- _Stored dataset items_:
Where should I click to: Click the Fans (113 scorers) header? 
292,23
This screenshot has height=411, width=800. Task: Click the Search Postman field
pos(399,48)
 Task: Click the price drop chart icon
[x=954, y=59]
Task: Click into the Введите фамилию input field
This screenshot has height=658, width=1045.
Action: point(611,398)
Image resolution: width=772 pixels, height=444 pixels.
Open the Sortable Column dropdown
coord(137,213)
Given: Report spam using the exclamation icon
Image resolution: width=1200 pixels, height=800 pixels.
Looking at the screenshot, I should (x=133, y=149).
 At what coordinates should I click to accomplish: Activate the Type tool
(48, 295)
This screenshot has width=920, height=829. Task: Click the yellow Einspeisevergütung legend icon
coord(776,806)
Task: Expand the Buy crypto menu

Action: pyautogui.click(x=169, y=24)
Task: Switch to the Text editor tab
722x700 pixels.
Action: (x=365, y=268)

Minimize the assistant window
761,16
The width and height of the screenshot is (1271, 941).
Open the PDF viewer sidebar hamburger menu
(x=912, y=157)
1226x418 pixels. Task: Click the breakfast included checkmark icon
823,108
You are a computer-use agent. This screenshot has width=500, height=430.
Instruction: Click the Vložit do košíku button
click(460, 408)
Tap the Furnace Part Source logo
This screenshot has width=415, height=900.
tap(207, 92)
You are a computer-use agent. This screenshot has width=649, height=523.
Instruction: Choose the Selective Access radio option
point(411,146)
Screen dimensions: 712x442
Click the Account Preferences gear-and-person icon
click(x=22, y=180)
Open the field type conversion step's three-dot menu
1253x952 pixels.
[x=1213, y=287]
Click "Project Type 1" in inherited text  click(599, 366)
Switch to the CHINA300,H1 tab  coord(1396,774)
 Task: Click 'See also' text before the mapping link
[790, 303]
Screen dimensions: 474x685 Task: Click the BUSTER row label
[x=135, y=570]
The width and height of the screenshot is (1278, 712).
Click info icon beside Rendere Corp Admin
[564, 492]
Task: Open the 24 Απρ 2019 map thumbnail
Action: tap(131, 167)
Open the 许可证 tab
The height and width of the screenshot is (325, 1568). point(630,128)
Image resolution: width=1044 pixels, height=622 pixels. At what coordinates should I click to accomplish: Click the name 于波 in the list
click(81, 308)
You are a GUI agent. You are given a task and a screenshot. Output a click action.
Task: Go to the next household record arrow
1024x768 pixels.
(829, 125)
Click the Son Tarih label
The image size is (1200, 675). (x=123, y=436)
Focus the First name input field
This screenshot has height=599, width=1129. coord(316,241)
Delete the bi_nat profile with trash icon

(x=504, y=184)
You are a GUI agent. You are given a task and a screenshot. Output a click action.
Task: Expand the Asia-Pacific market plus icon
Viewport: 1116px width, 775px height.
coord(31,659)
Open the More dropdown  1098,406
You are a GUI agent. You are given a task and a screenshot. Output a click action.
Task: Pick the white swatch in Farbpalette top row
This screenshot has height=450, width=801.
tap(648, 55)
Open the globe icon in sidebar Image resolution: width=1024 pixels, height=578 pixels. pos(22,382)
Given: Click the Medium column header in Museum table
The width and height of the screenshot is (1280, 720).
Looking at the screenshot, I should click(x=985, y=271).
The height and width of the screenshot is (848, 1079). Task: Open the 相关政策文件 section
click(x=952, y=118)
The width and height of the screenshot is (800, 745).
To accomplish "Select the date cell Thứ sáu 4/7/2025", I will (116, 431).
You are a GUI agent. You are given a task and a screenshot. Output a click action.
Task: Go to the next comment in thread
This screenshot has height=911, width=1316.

- _Assignment_:
Select the lines from the entries that include the word "Switch".

- _Task response_:
Task: Switch to the Text editor tab
Switch to the CHINA300,H1 tab  coord(1396,774)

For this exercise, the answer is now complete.